The Structure of Magic
- The Structure of Magic I: A Book About Language and Therapy The Structure of Magic II: A Book About Communication and Change
- Author: Richard Bandler; John Grinder
- Country: United States
- Language: English
- Discipline: Communication
- Publisher: Science and Behavior Books
- Published: 1975–1976
- No. of books: 2

= The Structure of Magic =

1970s book series

The Structure of Magic is a two-volume book series (1975, 1976) by John Grinder and Richard Bandler, co-founders of neuro-linguistic programming (NLP), which is considered a pseudoscience. The series explores how humans construct internal models of the world through language and nonverbal communication. They introduce a process of modeling, through which the authors sought to identify the replicable patterns of thought, language, and behavior modeled from "outstanding psychotherapists", namely Fritz Perls (Gestalt therapy) and Virginia Satir, a family systems therapist.

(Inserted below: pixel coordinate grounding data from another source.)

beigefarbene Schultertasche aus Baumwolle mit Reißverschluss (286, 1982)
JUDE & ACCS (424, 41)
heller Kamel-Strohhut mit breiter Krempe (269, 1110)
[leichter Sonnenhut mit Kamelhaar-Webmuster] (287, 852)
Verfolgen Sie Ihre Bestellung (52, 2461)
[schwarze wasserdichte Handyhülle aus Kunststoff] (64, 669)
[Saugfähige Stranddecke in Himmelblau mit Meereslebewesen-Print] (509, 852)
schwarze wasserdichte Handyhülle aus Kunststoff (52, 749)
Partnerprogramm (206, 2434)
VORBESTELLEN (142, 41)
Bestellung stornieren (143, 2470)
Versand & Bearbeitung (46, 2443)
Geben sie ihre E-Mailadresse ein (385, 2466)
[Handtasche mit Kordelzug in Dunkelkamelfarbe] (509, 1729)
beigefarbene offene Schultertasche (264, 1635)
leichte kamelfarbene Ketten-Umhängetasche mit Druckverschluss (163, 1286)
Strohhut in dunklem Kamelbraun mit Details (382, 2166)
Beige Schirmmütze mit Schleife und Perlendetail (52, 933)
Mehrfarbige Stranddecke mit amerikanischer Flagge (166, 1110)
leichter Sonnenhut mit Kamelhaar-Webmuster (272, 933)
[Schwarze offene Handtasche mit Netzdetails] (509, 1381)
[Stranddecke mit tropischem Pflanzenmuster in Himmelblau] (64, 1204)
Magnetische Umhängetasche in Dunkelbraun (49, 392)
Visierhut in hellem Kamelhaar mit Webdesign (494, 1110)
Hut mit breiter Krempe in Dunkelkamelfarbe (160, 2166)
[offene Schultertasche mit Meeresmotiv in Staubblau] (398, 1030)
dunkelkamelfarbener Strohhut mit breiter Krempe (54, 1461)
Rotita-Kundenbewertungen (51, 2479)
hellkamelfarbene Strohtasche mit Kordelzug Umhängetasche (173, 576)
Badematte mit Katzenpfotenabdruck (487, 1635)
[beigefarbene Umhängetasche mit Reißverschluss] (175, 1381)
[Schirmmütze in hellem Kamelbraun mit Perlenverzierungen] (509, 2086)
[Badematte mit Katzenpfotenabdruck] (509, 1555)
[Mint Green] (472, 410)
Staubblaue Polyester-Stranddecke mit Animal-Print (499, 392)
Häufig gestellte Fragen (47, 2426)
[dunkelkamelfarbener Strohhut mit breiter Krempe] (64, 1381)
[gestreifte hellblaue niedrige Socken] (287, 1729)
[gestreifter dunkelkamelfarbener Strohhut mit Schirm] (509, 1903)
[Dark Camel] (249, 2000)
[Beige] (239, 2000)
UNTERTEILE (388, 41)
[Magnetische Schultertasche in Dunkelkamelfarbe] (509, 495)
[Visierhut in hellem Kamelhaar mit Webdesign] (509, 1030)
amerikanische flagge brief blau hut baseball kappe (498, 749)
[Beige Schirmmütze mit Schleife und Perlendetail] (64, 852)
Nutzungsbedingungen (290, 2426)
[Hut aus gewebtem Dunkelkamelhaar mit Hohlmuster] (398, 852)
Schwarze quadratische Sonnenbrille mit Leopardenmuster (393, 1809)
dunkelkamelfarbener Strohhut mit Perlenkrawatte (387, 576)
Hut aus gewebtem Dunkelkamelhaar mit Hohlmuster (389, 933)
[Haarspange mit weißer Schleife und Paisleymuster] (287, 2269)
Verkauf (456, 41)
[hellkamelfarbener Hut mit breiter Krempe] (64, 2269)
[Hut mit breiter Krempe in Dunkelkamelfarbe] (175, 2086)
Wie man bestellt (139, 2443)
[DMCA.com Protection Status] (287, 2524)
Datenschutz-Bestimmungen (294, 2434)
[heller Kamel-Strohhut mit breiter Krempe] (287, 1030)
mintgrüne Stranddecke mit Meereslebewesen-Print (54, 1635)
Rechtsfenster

The foreword to the first volume was written by Virginia Satir and the introduction by Gregory Bateson.

According to psychiatrist Robert S. Spitzer, after months of careful listening and transcribing Fritz Perls and Virginia Satir working with clients, Bandler began to incorporate the speech patterns and mannerisms of these therapists into his own communication. The Structure of Magic presents a formal model of linguistic patterns intended to make those patterns explicit and learnable.